Investment promotion agencies across emerging markets share a common bias toward attraction. Success is measured in signed MOUs, announced investments, and presence at international conferences. But the data on what drives investment growth tells a different story. Expansion by existing investors and referrals from their networks consistently outperform new attraction efforts in volume, reliability, and speed. The infrastructure for managing existing investors is almost always underdeveloped relative to the infrastructure for attracting new ones.

Attraction Is Not Completion

An investment commitment is the beginning of an institutional relationship, not the end. The moment an investor signs a licensing agreement or announces a project, the real work begins. They face a long sequence of permits, land allocations, utility connections, employment approvals, and operational decisions, each of which requires engagement with multiple government institutions.

Without structured support through this sequence, genuine investment commitments stall. The investor is not abandoning the country. They are simply stuck, waiting for approvals that require coordination no one has organized. The announcement gets made. The ribbon gets cut. And then, quietly, the project runs at a fraction of its planned capacity for years because the operational conditions were never fully resolved.

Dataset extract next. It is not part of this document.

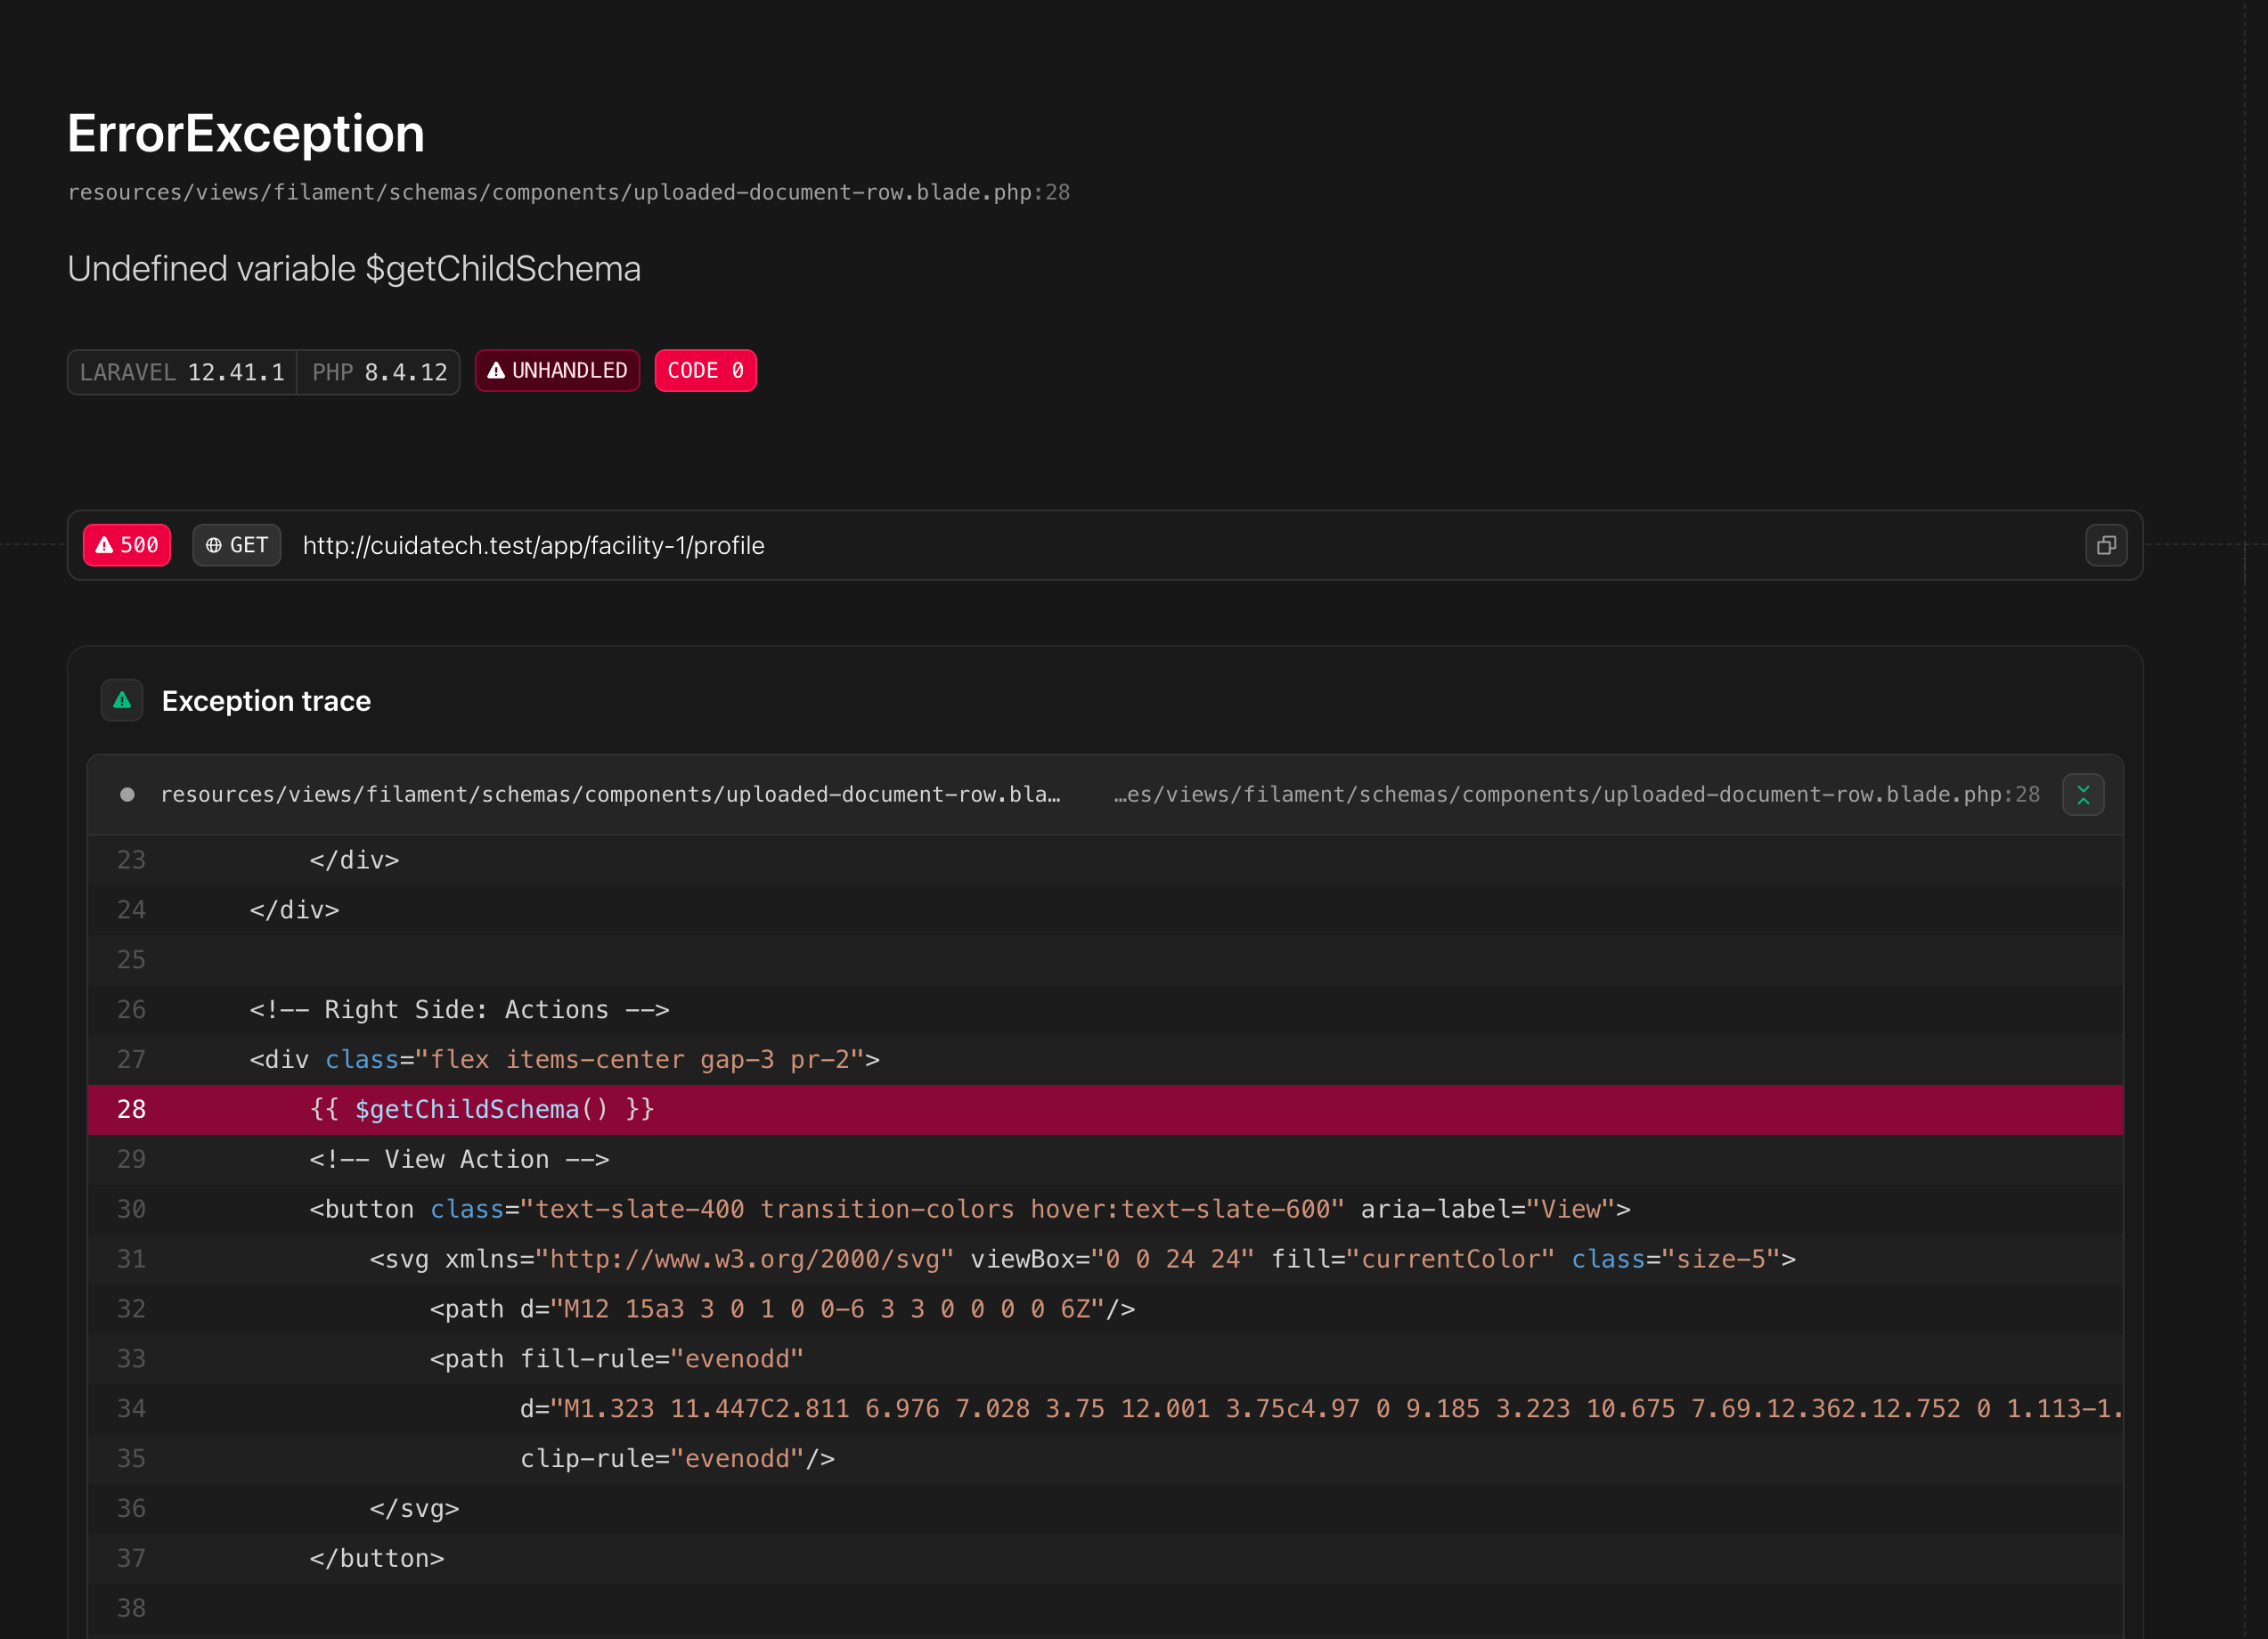This screenshot has width=2268, height=1639.
Task: Click the copy request URL icon
Action: [2106, 545]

Promotion agencies that focus exclusively on attraction leave a gap at exactly the stage where their involvement would matter most. The cost of that gap is borne not by the agency but by the investor and, ultimately, by the economy that was expecting the jobs and foreign exchange the investment was supposed to generate.

What Investor Management Requires

Investor management is not a helpdesk or a complaints mechanism. It requires structured case ownership, which means assigning a specific individual or team accountability for each investor's operational trajectory. It requires proactive problem identification, which means monitoring investor progress against milestones and surfacing blockages before they become crises. And it requires cross-institutional coordination, which means having the authority and the relationships to move issues through ministries, agencies, and utilities that the promotion agency does not control.

A one-stop shop that can only handle what is within its own jurisdiction is not a solution to the coordination problem. It is a redirection mechanism. Investors who bring their problems there quickly discover that the hardest problems, the ones involving multiple agencies or requiring ministerial decisions, still require them to navigate the system on their own.

The case management model addresses this by making one entity responsible for the outcome, not just the intake. The case manager does not have to resolve every problem personally. They have to ensure that every problem is being resolved and that the investor is not being lost in the handoff between agencies.

"The gap between what was promised to investors and what they experience in practice is rarely a product of bad faith. It is almost always a product of institutional systems that were not designed to support the commitments that were made."

The Retention Dividend

The economic logic for investing in retention is straightforward. Existing investors already understand the operating environment. They have sunk capital, built relationships, trained staff, and developed supply chains. Their expansion is faster to execute and less risky to deliver than new entry by a firm that has never operated in the country. The due diligence cycle is shorter. The learning curve has already been climbed.

Referrals from satisfied investors are more credible than any promotional campaign. When an investor tells their industry peers or their board that the country's investment environment works, that message carries a weight no brochure or conference presentation can match. It is evidence from a source with skin in the game.

The institutional investment in retention is high-ROI for a structural reason: the investor has already decided to be there. The only question is whether the institution will help them succeed or let them struggle. The marginal cost of making that relationship work is much lower than the cost of replacing a failed investor with a new one.

What This Means for Institutions

The practical implications for investment promotion agencies are significant. Metrics need to change. Tracking MOUs and announcements measures attraction activity, not investment outcomes. Retention and expansion rates, time-to-resolution for investor problems, and referral rates from satisfied investors are better proxies for whether the institution is doing its job.

Staff need different skills. Attracting investors requires salesmanship and deal-making. Managing them requires case management, problem-solving, and inter-institutional navigation. These are different competencies, and agencies that recruit and train exclusively for the first will be systematically poor at the second.

Coordination with line ministries needs to be formalized. The informal relationships that individual staff build are not durable. When that person leaves, the coordination breaks. Formalized escalation pathways, memoranda of understanding between agencies, and regular inter-institutional working groups create coordination infrastructure that outlasts individual staff tenure. The cultural shift from salesperson to account manager is significant but achievable, and it starts with leadership deciding that what happens after commitment matters as much as what happens before it.